╭─ ПРЕДОСТАВЛЕННЫЙ ОТРЫВОК
«Необыкновенный концерт» Сергея Образцова долгие годы украшал афишу Центрального театра кукол. Появился спектакль в первые послевоенные годы под дерзким названием «Обыкновенный концерт», как пародия на Московскую эстраду, которая в то время считалась образцом пошлости и когда хотели что-нибудь раскритиковать, говорили: «Ну, это дажене Мосэстрада». Все были легко узнаваемы: певица с пышным бюстом — Барсова, виолончелист — Ростропович, конферансье Апломбов — Гаркави, дети в коляске — выпускники школы Столярского, цыганский хор и ансамбль никогда не существовавшей Заполярной филармонии — заполонившие страну псевдоцыганские коллективы, состоявшие из одних евреев…
Не всем это понравилось, посыпались жалобы и Образцов сделал «хитрый» ход: добавил в название концерта частицу НЕ. Дескать, бывает, случается, но НЕ типично. Авторитет эстрады был спасен.
Эйзенштейн снимал «Ивана Грозного» в войну, в Алма-Ате, где в эвакуации находилась Галина Уланова. По его просьбе она пробовалась на роль царицы Анастасии и всем очень понравилась. Но в это время она получила приглашение в Большой театр (из театра им. Кирова в Ленинграде), игнорировать которое она не решилась. Эйзенштейн очень горевал и все повторял: «Хочу Уланову! Хочу Уланову!».
Снимавшийся в фильме Михаил Жаров уговорил его снять в этой роли свою тогдашнюю жену Людмилу Целиковскую. Шла война, раздумывать и выбирать не было возможности и Эйзенштейн согласился, скрепя сердце: «Какое порочное лицо, — говорил он, — снимайте ее только в профиль».
Но «в профиль» не всегда получалось. Эта история имела неожиданное продолжение. Фильм был представлен на Сталинскую премию. Списки просматривал сам Сталин. Дойдя до фамилии Целиковской он сказал: «Царицы такими не бывают!».
И вычеркнул.
В своих воспоминаниях Раиса Азар пишет, что однажды, когда она находилась в гостях, позвонил Маяковский, и попросил о встрече. Ей не хотелось покидать компанию и она отказалась, сказав, что встретится с ним в следующий раз.
«В следующий раз мы встретимся у памятника мне на площади моего имени», — сказал Маяковский».
Она была так возмущена, что вернувшись к хозяевам сказала: «Вы подумайте какой дурак! Вы знаете, что он сказал?». — И повторила слова поэта. И что же? Памятник и площадь есть.
Состоялась ли предсказанная встреча — неизвестно.
К 150-летию Бородинской битвы С. Ф. Бондарчук снял свой знаменитый фильм «Война и мир» и повез его показывать в Париж. Во вступительном слове он не преминул сказать, — как учили, — что Бородино — это «победа русского оружия». По залу прошло какое-то движение. Бондарчук решил, что его перевели неправильно и повторил. В зале поднялся свист и топот. Оказывается французы 150 лет тогда, а скоро уже все 200, не без оснований считают битву под Бородино своей победой.
Кутузов отступил (бежал?) с поля боя, «чтобы спасти армию» — это спорно до сих пор — и оставил Москву…
Сложно считать это победой.
╰─
╭─ ДАННЫЕ
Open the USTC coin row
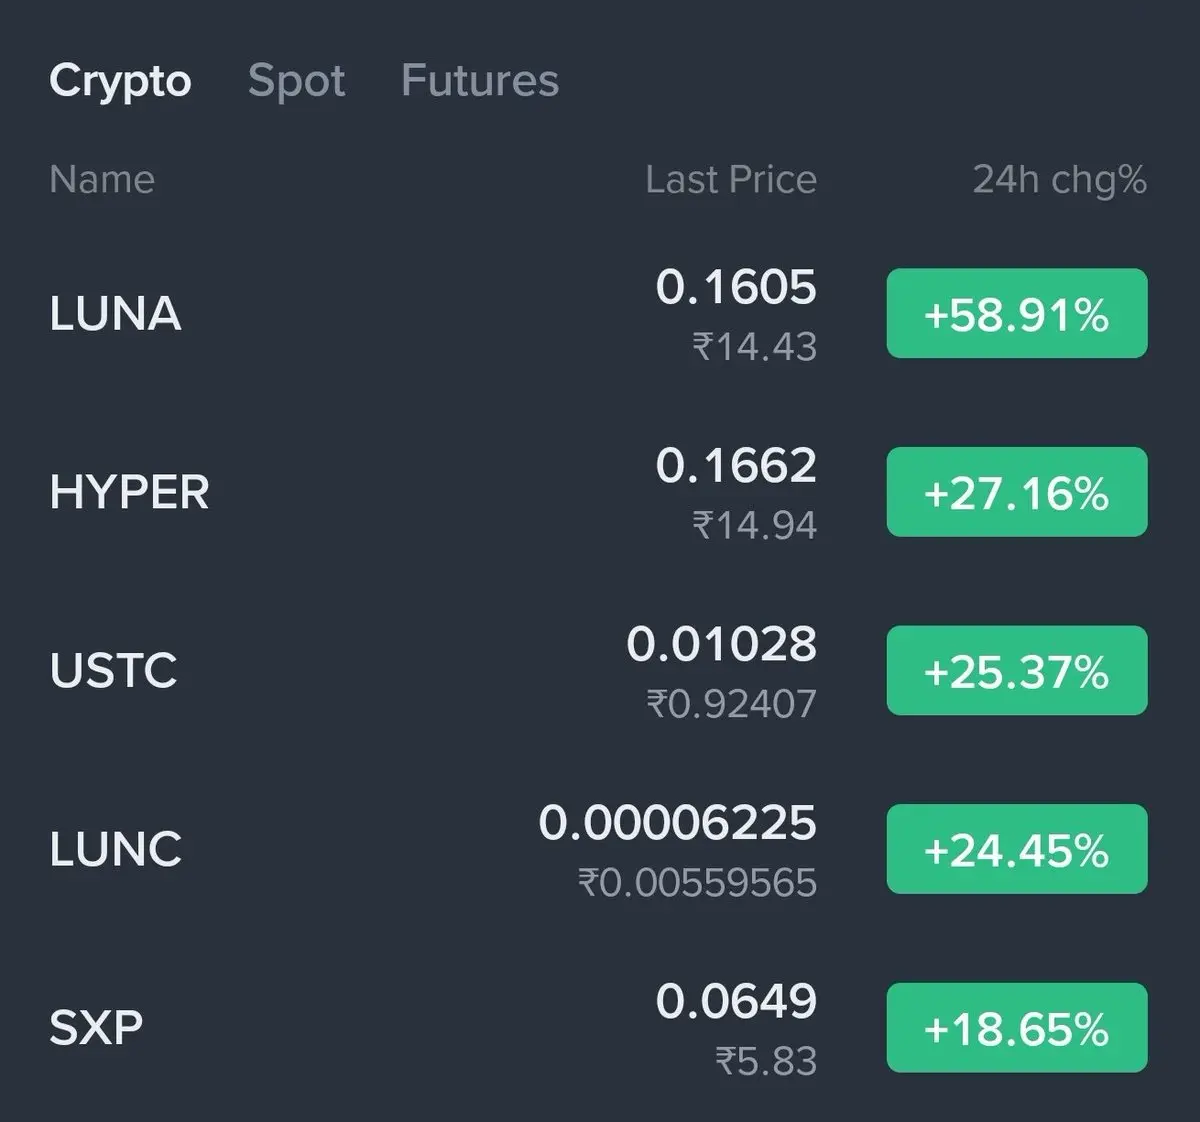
╰─
╭─ ДАННЫЕ
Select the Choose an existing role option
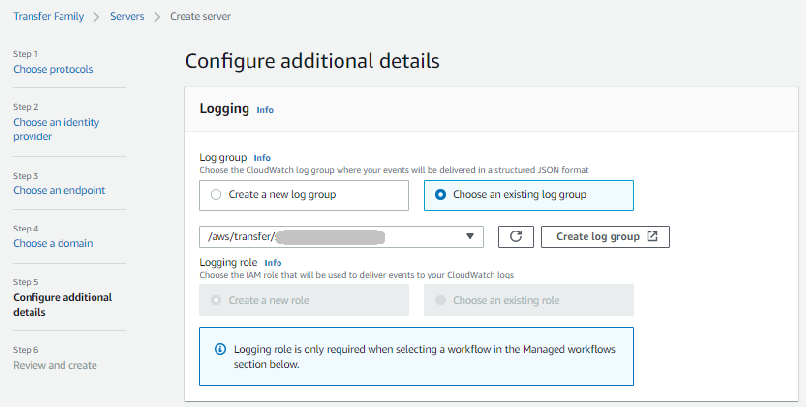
╰─
Что Образцов добавил в название концерта после жалоб, если верить отрывку?

**ОТВЕТ**
Частицу «НЕ».